___ SELECTED EXCERPT

In December 2004, Brazier was alleged to have assaulted his producer, Julian Morrison, after an argument following a staff Christmas party in Brussels. Morrison went to hospital, having suffered a broken nose and damaged teeth, and was off work for several days. Brazier was recalled to London following the incident.

Brazier was the first journalist to enter southern Lebanon with Israeli forces in 2006. In 2009 he conducted one of the final interviews given by the Muammar Gaddafi. Brazier wrote an article for the New Statesman discussing his experiences of meeting Gaddafi at his compound in Libya.

In 2014 Brazier was Sky's sole nominee in the Royal Television Society Awards Presenter of the Year category for his work in Nairobi during the Westgate shopping mall attack.

______
___ DATA FOR ANALYSIS

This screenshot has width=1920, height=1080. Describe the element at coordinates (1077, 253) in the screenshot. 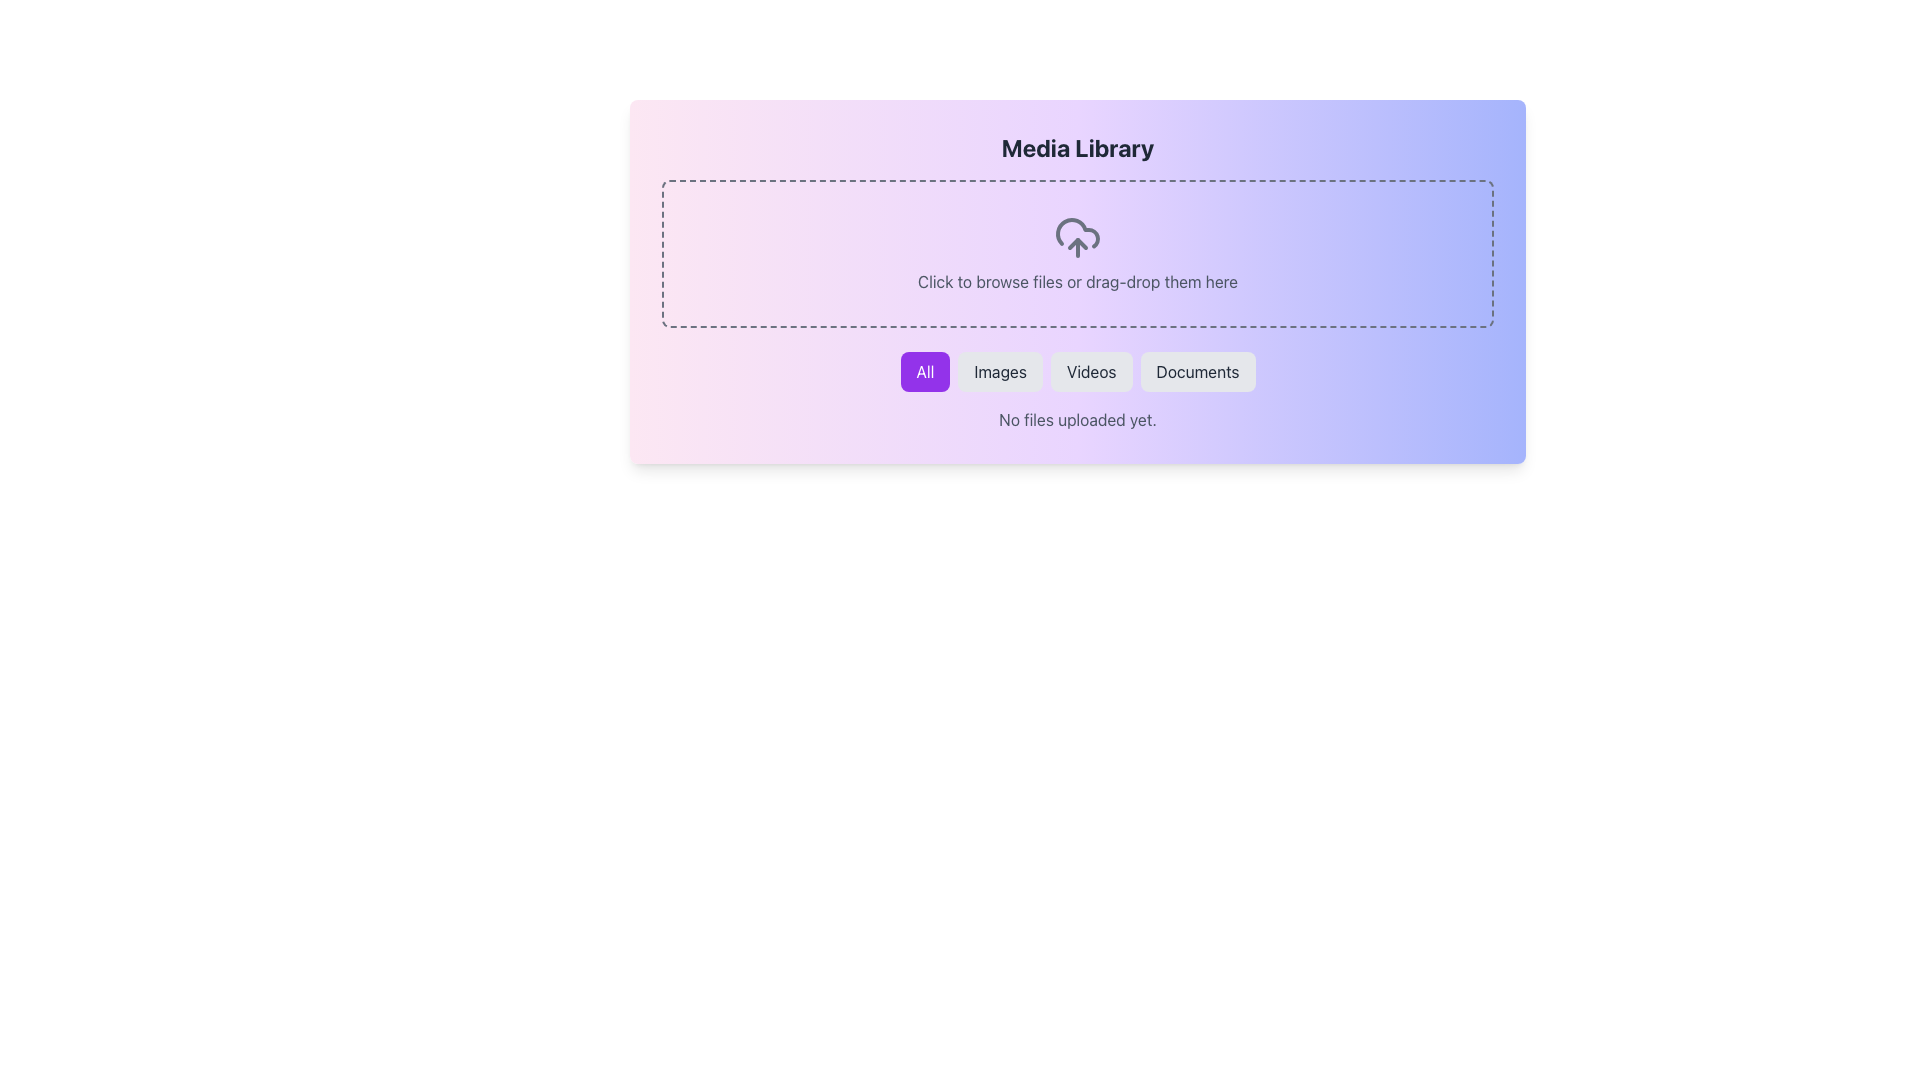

______
___ DATA FOR ANALYSIS

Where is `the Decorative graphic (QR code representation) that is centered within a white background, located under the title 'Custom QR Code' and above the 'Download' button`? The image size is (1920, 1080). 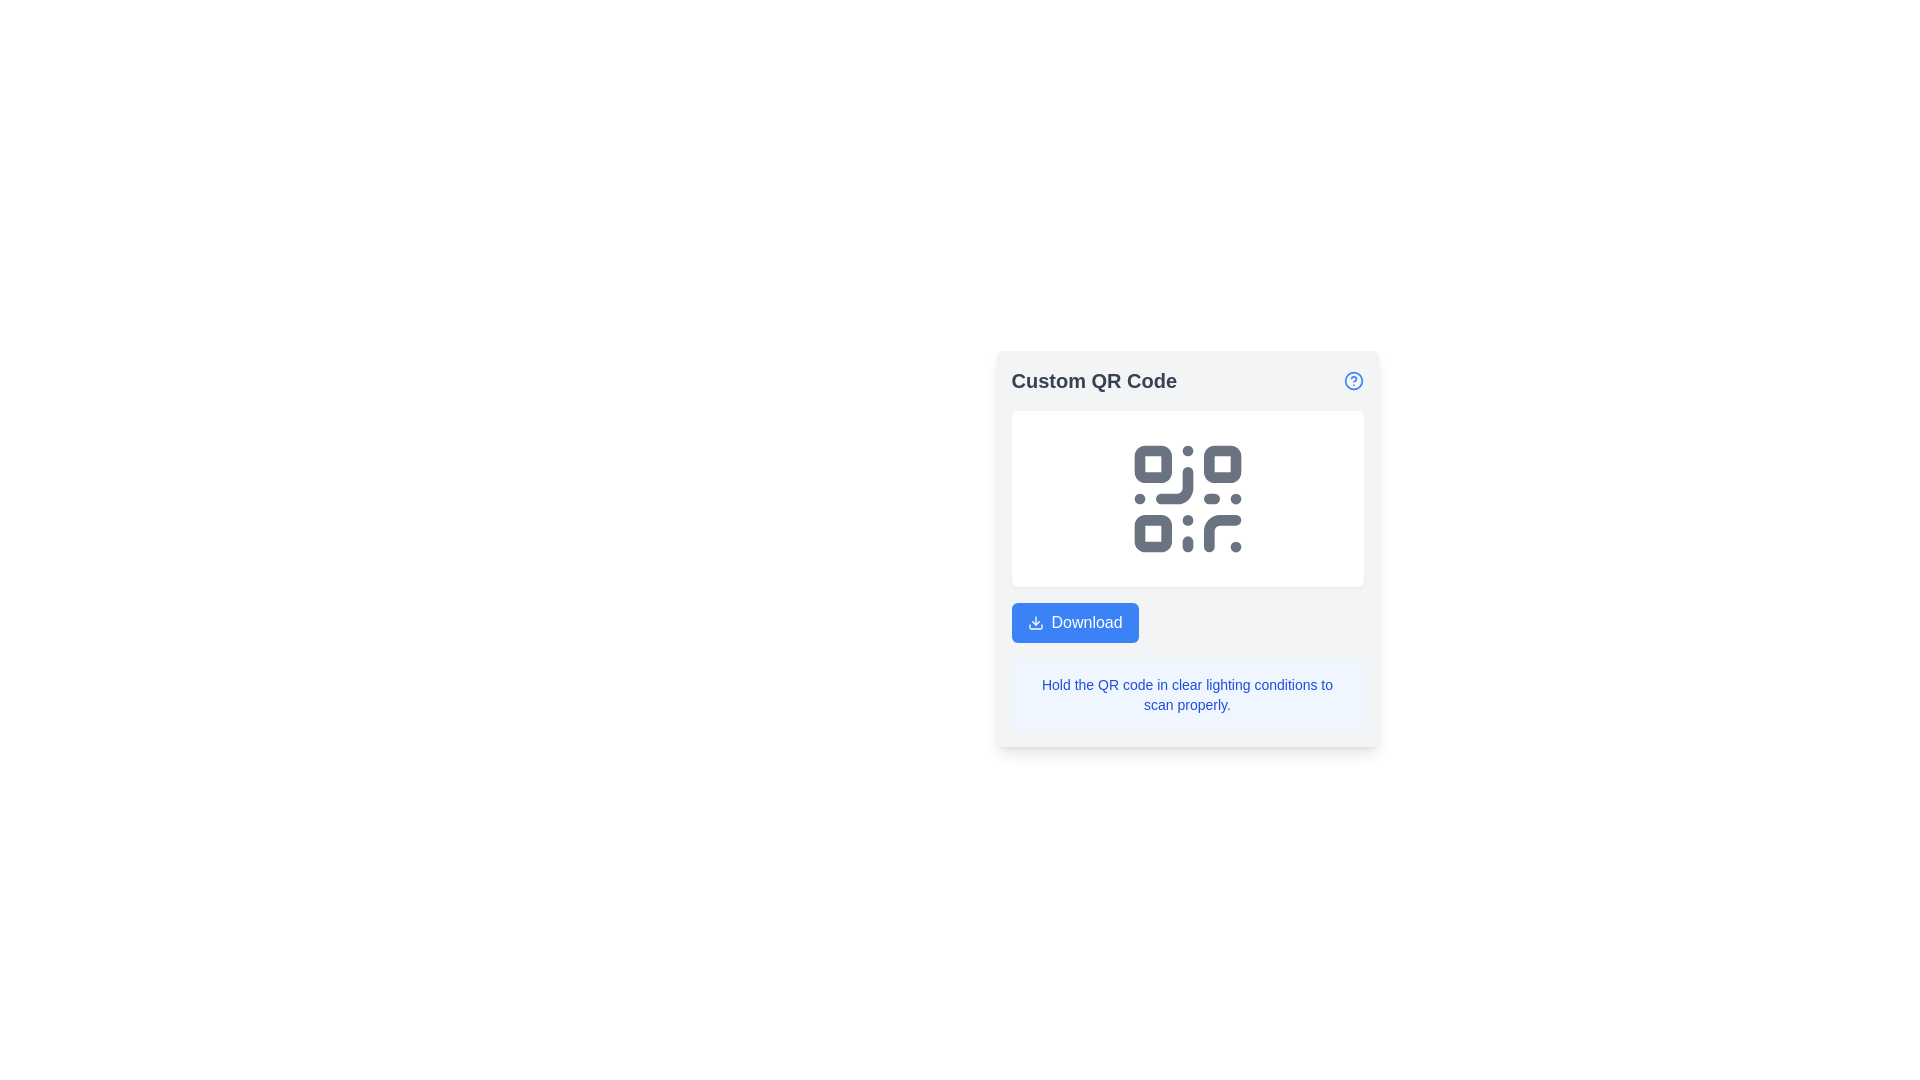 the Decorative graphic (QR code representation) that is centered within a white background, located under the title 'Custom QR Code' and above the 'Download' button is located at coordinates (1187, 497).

______
___ DATA FOR ANALYSIS

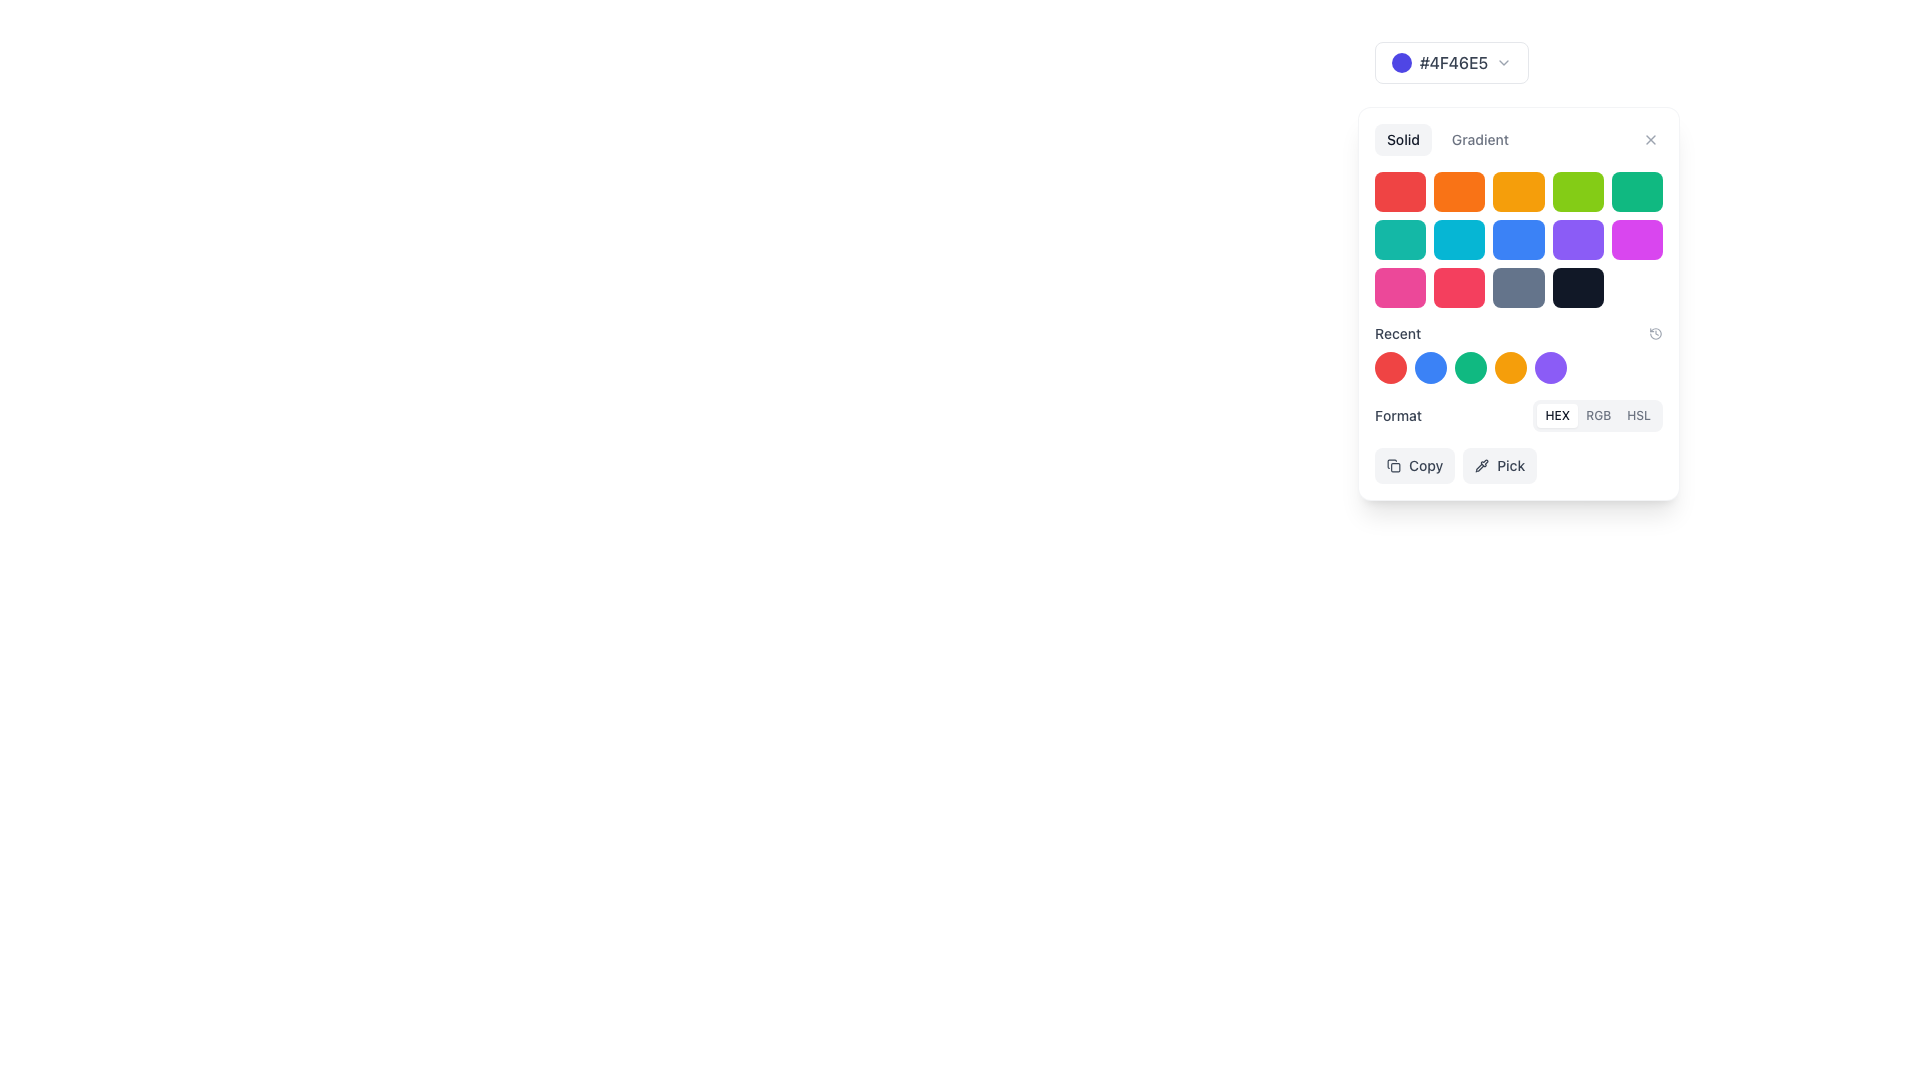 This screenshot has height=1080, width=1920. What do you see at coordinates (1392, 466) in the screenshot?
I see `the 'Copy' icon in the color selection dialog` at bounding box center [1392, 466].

______

ACTIVITY
Set down, word for word, the portion of the Brazier passage above that begins with the words "In December 2004, Brazier" and ends with "shopping mall attack.".

WRITTEN REPLY
In December 2004, Brazier was alleged to have assaulted his producer, Julian Morrison, after an argument following a staff Christmas party in Brussels. Morrison went to hospital, having suffered a broken nose and damaged teeth, and was off work for several days. Brazier was recalled to London following the incident.

Brazier was the first journalist to enter southern Lebanon with Israeli forces in 2006. In 2009 he conducted one of the final interviews given by the Muammar Gaddafi. Brazier wrote an article for the New Statesman discussing his experiences of meeting Gaddafi at his compound in Libya.

In 2014 Brazier was Sky's sole nominee in the Royal Television Society Awards Presenter of the Year category for his work in Nairobi during the Westgate shopping mall attack.